» EXERCISE INSTRUCTIONS
Your answer is the line containing "Task: Open the Messenger channel" plus every line after it through the end of the records, printed exactly and free of pictures.

Excerpts from a dataset:
§ §
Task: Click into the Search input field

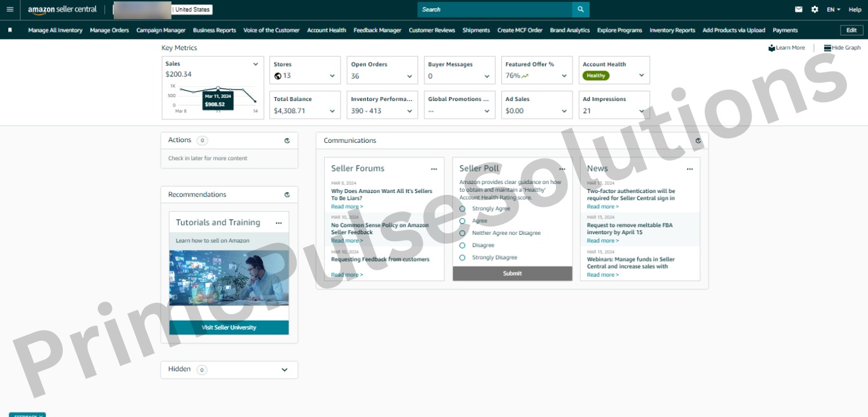Action: click(494, 10)
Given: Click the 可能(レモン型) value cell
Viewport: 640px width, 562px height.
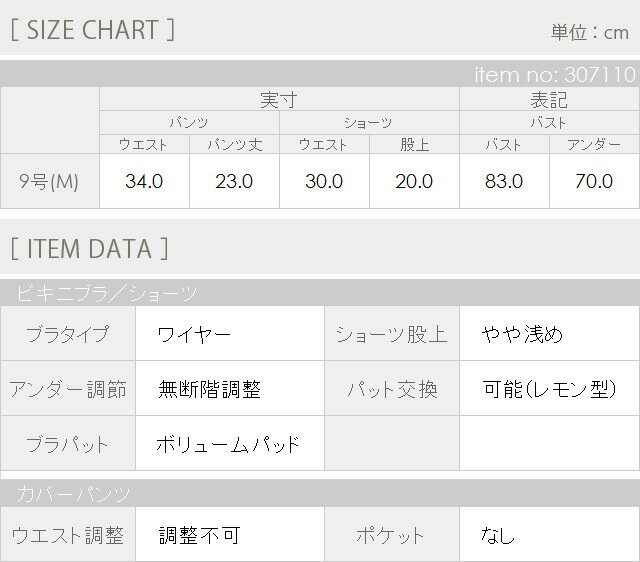Looking at the screenshot, I should 549,389.
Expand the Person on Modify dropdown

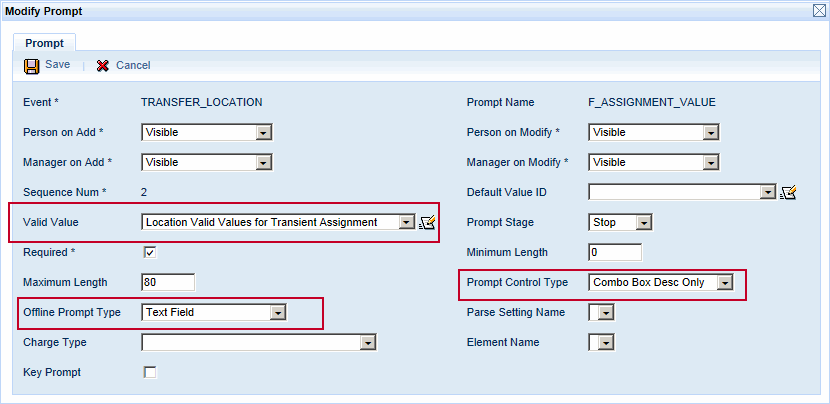(x=711, y=132)
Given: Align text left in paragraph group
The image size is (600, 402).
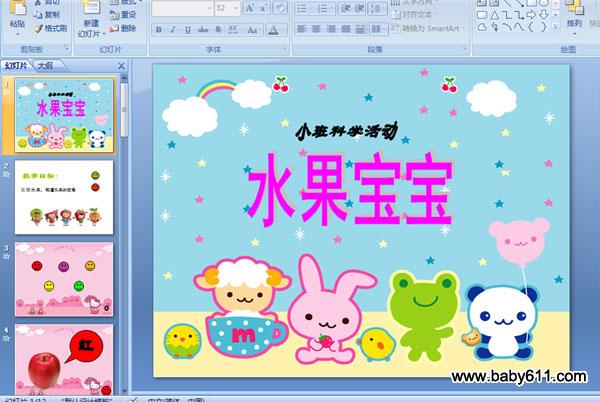Looking at the screenshot, I should 302,29.
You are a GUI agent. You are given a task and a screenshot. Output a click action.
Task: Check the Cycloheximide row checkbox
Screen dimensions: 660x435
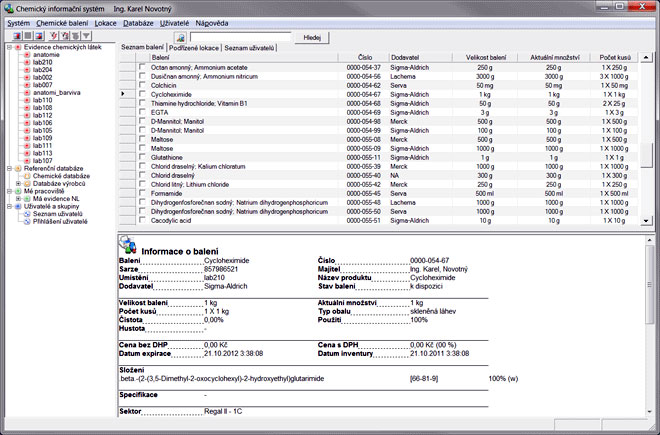tap(142, 94)

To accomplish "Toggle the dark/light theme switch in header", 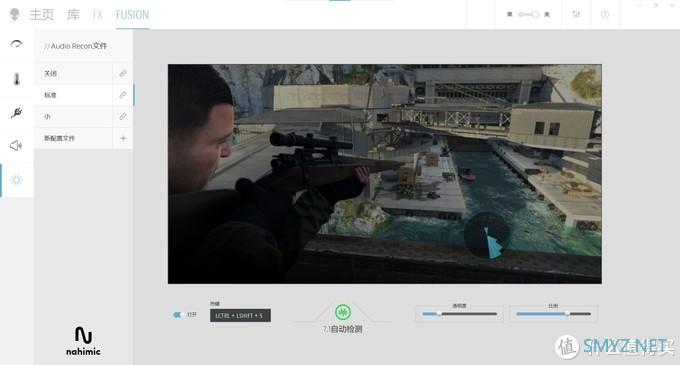I will click(x=529, y=14).
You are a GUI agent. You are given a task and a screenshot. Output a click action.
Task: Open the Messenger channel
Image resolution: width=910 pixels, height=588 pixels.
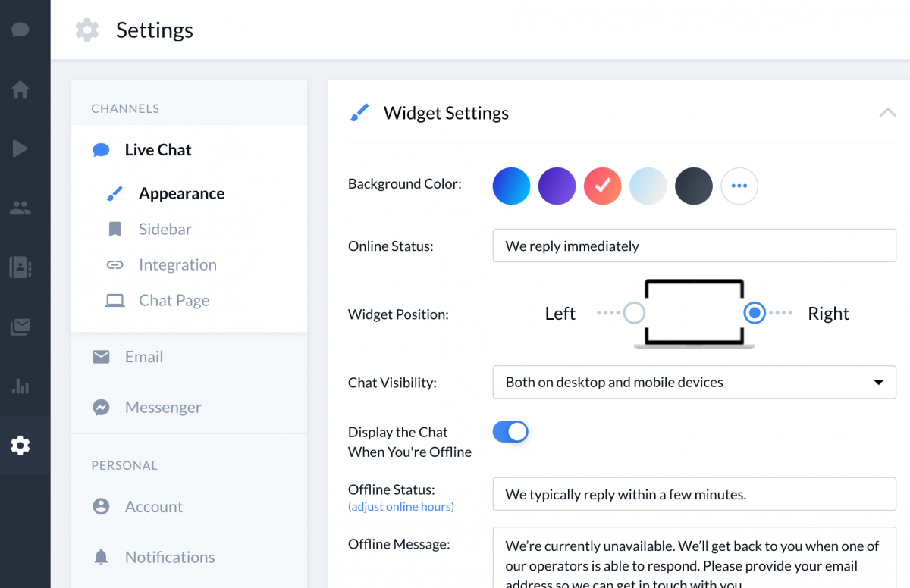163,407
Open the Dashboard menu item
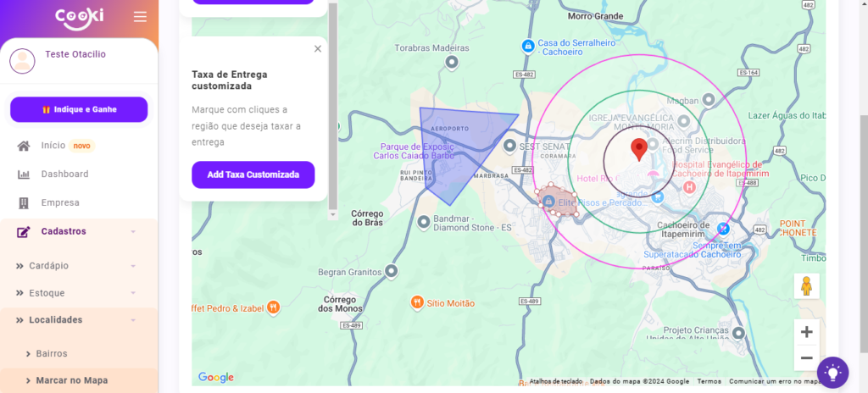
§ §
» RESPONSE
Task: Open the Messenger channel
Image resolution: width=910 pixels, height=588 pixels.
163,407
Open the Dashboard menu item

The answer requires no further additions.